La dislexia es suya y no tuya. Puede que él/ella quiera que guardes el secreto incluso en tus círculos. Los niños/as, a pesar de ser jóvenes, aprecian mucho este respeto. Ambas decisiones son respetables. Si lo quiere compartir con su clase, puede escribirles una carta o hacer una presentación en clase (véase a continuación «Carta de un niño o niña a sus compañeros»).

Déjale ver que le vas a apoyar de manera incodicional.

Dejar claro que tiene tu apoyo incondicional, como siempre, independientemente de su dislexia. La dislexia no cambia nada en casi ningún aspecto, solo en el esfuerzo extra que tendrá que realizar en la lectura y la escritura.

La dislexia puede generar una amplia variedad de emociones y estados mentales en los niños/as que la padecen.

 

Frustración: Los niños con dislexia pueden sentir frustración debido a las dificultades persistentes que encuentran al leer, escribir y deletrear.
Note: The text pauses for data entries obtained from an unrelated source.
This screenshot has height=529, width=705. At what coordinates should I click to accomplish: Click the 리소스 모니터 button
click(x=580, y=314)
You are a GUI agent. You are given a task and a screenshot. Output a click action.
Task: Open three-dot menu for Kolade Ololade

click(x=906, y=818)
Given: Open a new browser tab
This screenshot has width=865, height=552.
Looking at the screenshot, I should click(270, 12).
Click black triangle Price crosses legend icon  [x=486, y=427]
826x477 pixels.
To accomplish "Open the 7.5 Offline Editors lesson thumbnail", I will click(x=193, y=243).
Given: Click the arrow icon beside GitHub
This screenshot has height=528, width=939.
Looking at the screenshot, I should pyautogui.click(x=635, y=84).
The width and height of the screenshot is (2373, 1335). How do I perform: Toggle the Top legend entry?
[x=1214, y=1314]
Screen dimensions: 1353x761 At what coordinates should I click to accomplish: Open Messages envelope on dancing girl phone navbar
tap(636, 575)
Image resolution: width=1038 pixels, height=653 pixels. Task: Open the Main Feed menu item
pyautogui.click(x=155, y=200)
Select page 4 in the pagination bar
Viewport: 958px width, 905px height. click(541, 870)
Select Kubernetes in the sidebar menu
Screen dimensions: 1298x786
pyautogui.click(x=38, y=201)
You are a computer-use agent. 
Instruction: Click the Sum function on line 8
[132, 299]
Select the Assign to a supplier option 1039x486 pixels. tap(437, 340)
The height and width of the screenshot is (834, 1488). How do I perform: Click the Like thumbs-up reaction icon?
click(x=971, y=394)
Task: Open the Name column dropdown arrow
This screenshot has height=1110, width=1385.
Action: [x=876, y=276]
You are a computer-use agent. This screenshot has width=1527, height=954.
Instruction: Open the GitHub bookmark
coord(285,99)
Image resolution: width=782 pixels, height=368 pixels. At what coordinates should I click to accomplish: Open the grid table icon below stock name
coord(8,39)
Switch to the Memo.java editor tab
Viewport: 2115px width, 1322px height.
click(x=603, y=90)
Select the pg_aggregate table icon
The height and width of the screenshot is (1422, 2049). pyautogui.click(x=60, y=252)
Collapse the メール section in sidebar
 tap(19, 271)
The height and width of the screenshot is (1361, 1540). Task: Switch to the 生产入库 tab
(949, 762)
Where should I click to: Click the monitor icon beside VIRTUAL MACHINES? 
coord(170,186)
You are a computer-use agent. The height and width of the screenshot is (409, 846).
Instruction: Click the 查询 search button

Pueden esforzarse mucho sin ver mejoras significativas, lo que puede afectar negativamente su autoestima y motivación.

Baja autoestima: La dificultad para cumplir con las expectativas académicas y las comparaciones con sus compañeros pueden hacer que los niños se sientan menos capaces o inteligentes. Esto puede afectar su confianza en sí mismos y disminuir su autoestima.

Vergüenza y estigma: Los niños con dislexia pueden sentir vergüenza debido a las dificultades que enfrentan en la escuela y pueden ser objeto de burlas o estigmatización por parte de sus compañeros. Esto puede llevar a una sensación de aislamiento social y afectar su bienestar emocional.

Ansiedad y estrés: La dislexia puede generar ansiedad y estrés en los niños, ya que pueden temer ser evaluados, cometer errores o no poder cumplir con las expectativas académicas. Esta ansiedad puede afectar negativamente su rendimiento y su bienestar general.

Desmotivación y pérdida de interés: Las dificultades constantes asociadas con la dislexia pueden llevar a que los niños pierdan el interés por la lectura, la escritura o el aprendizaje en general. Pueden sentir que no vale la pena esforzarse si siempre van a encontrar obstáculos.